90 National, State, and Local Civil and Human Rights, Labor, and Immigrant and Racial Justice Organizations
Writing to President Biden, the organizations call for “a ‘chance to come home’ program honoring the principles of family unity and second chances by allowing people enduring family separation and other hardship due to unfair deportations to apply to return to their home and loved ones in the United States.”
Roadmap to Freedom
Reps. Jayapal, Garcia, Escobar, Ocasio Cortez, Chu, and Clarke, along with FIRM Action (a grassroots immigrant rights network) crafted a “Roadmap to Freedom” resolution to introduce in the 117th Congress. The resolution calls for “creating a just and accessible process for eligible individuals who are deported, detained, or in sanctuary to reunite with their families and communities, and return home in the United States,” among other priorities.
Members of Congress have also demonstrated support for return after deportation for various constituencies, through introduction of the Protect Patriot Spouses Act; Adoptee Citizenship Act; Veteran Deportation Prevention and Reform Act; and other bills.
Children Thrive Action Network + 180 Organizations
A letter about transition priorities, signed by over 180 organizations working to defend and support children in immigrant families, includes rewriting “existing return policies to ensure a right to return to the United States for immigrants who have been deported from their families and communities.”
Interfaith Immigration Coalition
The Interfaith Immigration Coalition’s recommendations for the Biden-Harris Administration include allowing “individuals to return to the U.S. after deportation when it is in the interest of the public good and family unity.”
American Immigration Lawyers Association
In its recommendations for the future of immigration, AILA calls for “robust policies on humanitarian parole,” one of the mechanisms that can be used to allow an individual to return to the United States after a deportation.
Immigrant Legal Resource Center
In its “Blueprint for the Next Administration,” ILRC calls for deportations to “be reviewed and individuals unjustly deported [to] be afforded opportunities to return to the US. These are important steps forward to undo the harm done by the Trump administration’s racist and xenophobic policies.”
Ohio Immigrant Alliance
In a post-election statement, the Ohio Immigrant Alliance explains that facilitating return after deportation must be part of the recovery process after four years of Trump anti-immigration cruelty. “Allowing aspiring Americans who were deported to return to the U.S. is part of the healing we need as a nation.

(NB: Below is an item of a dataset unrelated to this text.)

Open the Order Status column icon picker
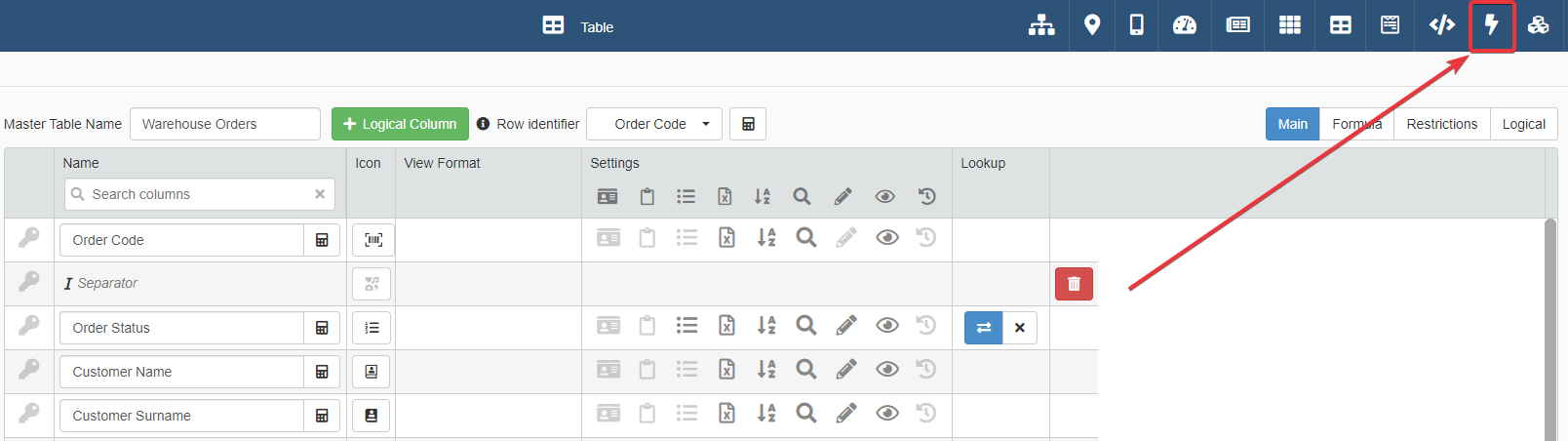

Let’s welcome them home.”
Constituents
After the election, over 500 Americans signed a petition to the Biden-Harris administration in support of the: “U.S. veterans, DACA beneficiaries, spouses and parents of U.S. citizens, long-term U.S. residents, business owners, and refugees [who] have all been deported in recent years, cruelly separated from their homes and loved ones because of politics.” They are calling for return after deportation policies “to help heal this nation.”
Ahead of the 2020 Democratic National Convention, hundreds of Americans also signed a petition “calling on the Democratic Party to include return after deportation in the 2020 national platform.” They wrote: “This applies to people with families and single individuals: everyone who considers the United States their home.”
Currently, nearly 600 people signed a petition to President Biden that states: “Deportation is an extreme consequence for a civil immigration violation. The Trump administration wasn’t the first to deport people with cruelty, but it certainly spread the pain. This problem must be fixed by the Biden administration. We are calling for both administrative policy changes and legislative reform to bring our friends and loved ones home.”